Robert Strauch
Robert Strauch

Reputation: 12876

Exception message not included in response when throwing ResponseStatusException in Spring Boot

My Spring Boot application provides the following REST controller:

@RestController
@RequestMapping("/api/verify")
public class VerificationController {

    final VerificationService verificationService;

    Logger logger = LoggerFactory.getLogger(VerificationController.class);

    public VerificationController(VerificationService verificationService) {
        this.verificationService = verificationService;
    }

    @GetMapping
    public void verify(
            @RequestParam(value = "s1") String s1,
            @RequestParam(value = "s2") String s2) {     
        try {
            verificationService.validateFormat(s1, s2);
        } catch (InvalidFormatException e) {
            throw new ResponseStatusException(HttpStatus.BAD_REQUEST, e.getMessage());
        }
    }
}

In case validateFormat() throws the InvalidFormatException the client gets a HTTP 400 which is correct. The default JSON response body however looks like this:

{
    "timestamp": "2020-06-18T21:31:34.911+00:00",
    "status": 400,
    "error": "Bad Request",
    "message": "",
    "path": "/api/verify"
}

The message value is always empty even if I hard-code it like this:

throw new ResponseStatusException(HttpStatus.BAD_REQUEST, "some string");

This is the exception class:

public class InvalidFormatException extends RuntimeException {

    public InvalidFormatException(String s1, String s2) {
        super(String.format("Invalid format: [s1: %s, s2: %s]", s1, s2));
    }
}

Upvotes: 51

Views: 16521

Answers (2)

michal.jakubeczy
michal.jakubeczy

Reputation: 9459

Setting server.error.include-message=always disclosures messages of internal exceptions and this might be a problem in production environment.

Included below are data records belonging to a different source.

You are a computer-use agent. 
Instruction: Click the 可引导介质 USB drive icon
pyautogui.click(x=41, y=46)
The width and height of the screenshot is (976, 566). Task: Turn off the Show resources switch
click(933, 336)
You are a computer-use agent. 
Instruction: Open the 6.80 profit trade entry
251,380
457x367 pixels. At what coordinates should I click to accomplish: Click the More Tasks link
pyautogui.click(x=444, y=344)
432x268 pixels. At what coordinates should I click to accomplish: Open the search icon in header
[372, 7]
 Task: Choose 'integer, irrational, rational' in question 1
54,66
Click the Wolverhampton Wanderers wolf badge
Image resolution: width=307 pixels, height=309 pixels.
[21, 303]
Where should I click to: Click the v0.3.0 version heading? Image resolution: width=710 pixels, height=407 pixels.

An alternative approach is to use ExceptionHandler. Here you can control what is transferred to client:

@ControllerAdvice
public class GlobalExceptionHandler {
    @ExceptionHandler(ResponseStatusException.class)
    public ResponseEntity<String> handleBadRequestException(ResponseStatusException ex) {
        // if you want you can do some extra processing with message and status of an exception 
        // or you can return it without any processing like this:
        return new ResponseEntity<>(ex.getMessage(), ex.getStatus());
    }
}

Upvotes: 7

Robert Strauch
Robert Strauch

Reputation: 12876

This behavior has changed with Spring Boot 2.3 and is intentional. See release notes for details.

Setting server.error.include-message=always in the application.properties resolves this issue.